WORK TO BE COMPLETED — Write all of the entries out again exactly.

Collection entries:

******

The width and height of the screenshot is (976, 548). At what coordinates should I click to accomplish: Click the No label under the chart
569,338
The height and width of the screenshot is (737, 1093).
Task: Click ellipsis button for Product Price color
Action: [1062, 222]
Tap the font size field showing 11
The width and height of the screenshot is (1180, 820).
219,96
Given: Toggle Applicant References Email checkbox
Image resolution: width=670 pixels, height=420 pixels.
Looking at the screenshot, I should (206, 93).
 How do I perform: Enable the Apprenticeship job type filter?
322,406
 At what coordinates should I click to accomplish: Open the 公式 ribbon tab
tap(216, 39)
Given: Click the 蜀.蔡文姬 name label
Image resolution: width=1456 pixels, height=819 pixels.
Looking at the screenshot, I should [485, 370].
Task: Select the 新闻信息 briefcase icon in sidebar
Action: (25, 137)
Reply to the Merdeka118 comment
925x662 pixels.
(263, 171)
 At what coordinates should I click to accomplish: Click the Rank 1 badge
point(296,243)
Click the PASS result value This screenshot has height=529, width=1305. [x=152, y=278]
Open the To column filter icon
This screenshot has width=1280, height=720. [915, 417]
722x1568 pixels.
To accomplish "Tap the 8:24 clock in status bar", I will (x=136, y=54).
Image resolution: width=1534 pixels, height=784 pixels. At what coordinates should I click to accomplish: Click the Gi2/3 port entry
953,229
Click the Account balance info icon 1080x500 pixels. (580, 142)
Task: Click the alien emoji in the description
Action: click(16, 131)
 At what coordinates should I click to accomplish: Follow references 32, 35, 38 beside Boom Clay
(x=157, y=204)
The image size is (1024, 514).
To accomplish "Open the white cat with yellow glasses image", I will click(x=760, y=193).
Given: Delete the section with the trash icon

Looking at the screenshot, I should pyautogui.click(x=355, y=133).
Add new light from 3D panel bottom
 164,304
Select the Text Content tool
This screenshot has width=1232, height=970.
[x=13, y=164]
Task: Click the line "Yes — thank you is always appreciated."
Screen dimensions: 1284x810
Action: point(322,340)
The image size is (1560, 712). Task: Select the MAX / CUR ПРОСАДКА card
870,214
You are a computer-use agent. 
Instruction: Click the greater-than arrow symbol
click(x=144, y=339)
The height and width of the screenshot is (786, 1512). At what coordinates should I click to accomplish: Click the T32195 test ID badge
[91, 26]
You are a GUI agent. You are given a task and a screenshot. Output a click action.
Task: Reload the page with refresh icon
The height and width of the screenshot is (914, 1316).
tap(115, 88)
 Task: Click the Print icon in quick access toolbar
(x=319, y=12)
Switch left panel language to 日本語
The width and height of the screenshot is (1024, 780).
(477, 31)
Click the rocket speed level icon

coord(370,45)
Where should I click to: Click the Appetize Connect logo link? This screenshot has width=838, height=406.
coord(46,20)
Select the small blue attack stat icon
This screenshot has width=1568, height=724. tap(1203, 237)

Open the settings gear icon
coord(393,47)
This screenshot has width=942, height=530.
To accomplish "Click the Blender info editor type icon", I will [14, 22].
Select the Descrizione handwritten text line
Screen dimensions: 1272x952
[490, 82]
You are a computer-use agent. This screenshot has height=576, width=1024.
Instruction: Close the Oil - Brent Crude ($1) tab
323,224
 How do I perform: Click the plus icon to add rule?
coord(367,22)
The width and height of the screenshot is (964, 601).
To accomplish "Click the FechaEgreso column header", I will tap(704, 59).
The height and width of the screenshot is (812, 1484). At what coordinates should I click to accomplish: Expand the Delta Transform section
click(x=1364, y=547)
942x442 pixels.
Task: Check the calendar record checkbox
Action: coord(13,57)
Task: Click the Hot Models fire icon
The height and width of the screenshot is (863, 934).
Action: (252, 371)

******

EXERCISE OUTPUT —
The width and height of the screenshot is (976, 548). At what coordinates should I click to accomplish: Click the No label under the chart
569,338
The height and width of the screenshot is (737, 1093).
Task: Click ellipsis button for Product Price color
Action: [1062, 222]
Tap the font size field showing 11
The width and height of the screenshot is (1180, 820).
219,96
Given: Toggle Applicant References Email checkbox
Image resolution: width=670 pixels, height=420 pixels.
Looking at the screenshot, I should (206, 93).
 How do I perform: Enable the Apprenticeship job type filter?
322,406
 At what coordinates should I click to accomplish: Open the 公式 ribbon tab
tap(216, 39)
Given: Click the 蜀.蔡文姬 name label
Image resolution: width=1456 pixels, height=819 pixels.
Looking at the screenshot, I should [485, 370].
Task: Select the 新闻信息 briefcase icon in sidebar
Action: (25, 137)
Reply to the Merdeka118 comment
925x662 pixels.
(263, 171)
 At what coordinates should I click to accomplish: Click the Rank 1 badge
point(296,243)
Click the PASS result value This screenshot has height=529, width=1305. [x=152, y=278]
Open the To column filter icon
This screenshot has width=1280, height=720. [915, 417]
722x1568 pixels.
To accomplish "Tap the 8:24 clock in status bar", I will (x=136, y=54).
Image resolution: width=1534 pixels, height=784 pixels. At what coordinates should I click to accomplish: Click the Gi2/3 port entry
953,229
Click the Account balance info icon 1080x500 pixels. (580, 142)
Task: Click the alien emoji in the description
Action: click(16, 131)
 At what coordinates should I click to accomplish: Follow references 32, 35, 38 beside Boom Clay
(x=157, y=204)
The image size is (1024, 514).
To accomplish "Open the white cat with yellow glasses image", I will click(x=760, y=193).
Given: Delete the section with the trash icon

Looking at the screenshot, I should pyautogui.click(x=355, y=133).
Add new light from 3D panel bottom
 164,304
Select the Text Content tool
This screenshot has width=1232, height=970.
[x=13, y=164]
Task: Click the line "Yes — thank you is always appreciated."
Screen dimensions: 1284x810
Action: point(322,340)
The image size is (1560, 712). Task: Select the MAX / CUR ПРОСАДКА card
870,214
You are a computer-use agent. 
Instruction: Click the greater-than arrow symbol
click(x=144, y=339)
The height and width of the screenshot is (786, 1512). At what coordinates should I click to accomplish: Click the T32195 test ID badge
[91, 26]
You are a GUI agent. You are given a task and a screenshot. Output a click action.
Task: Reload the page with refresh icon
The height and width of the screenshot is (914, 1316).
tap(115, 88)
 Task: Click the Print icon in quick access toolbar
(x=319, y=12)
Switch left panel language to 日本語
The width and height of the screenshot is (1024, 780).
(477, 31)
Click the rocket speed level icon

coord(370,45)
Where should I click to: Click the Appetize Connect logo link? This screenshot has width=838, height=406.
coord(46,20)
Select the small blue attack stat icon
This screenshot has width=1568, height=724. tap(1203, 237)

Open the settings gear icon
coord(393,47)
This screenshot has width=942, height=530.
To accomplish "Click the Blender info editor type icon", I will [14, 22].
Select the Descrizione handwritten text line
Screen dimensions: 1272x952
[490, 82]
You are a computer-use agent. This screenshot has height=576, width=1024.
Instruction: Close the Oil - Brent Crude ($1) tab
323,224
 How do I perform: Click the plus icon to add rule?
coord(367,22)
The width and height of the screenshot is (964, 601).
To accomplish "Click the FechaEgreso column header", I will tap(704, 59).
The height and width of the screenshot is (812, 1484). At what coordinates should I click to accomplish: Expand the Delta Transform section
click(x=1364, y=547)
942x442 pixels.
Task: Check the calendar record checkbox
Action: coord(13,57)
Task: Click the Hot Models fire icon
The height and width of the screenshot is (863, 934).
Action: (252, 371)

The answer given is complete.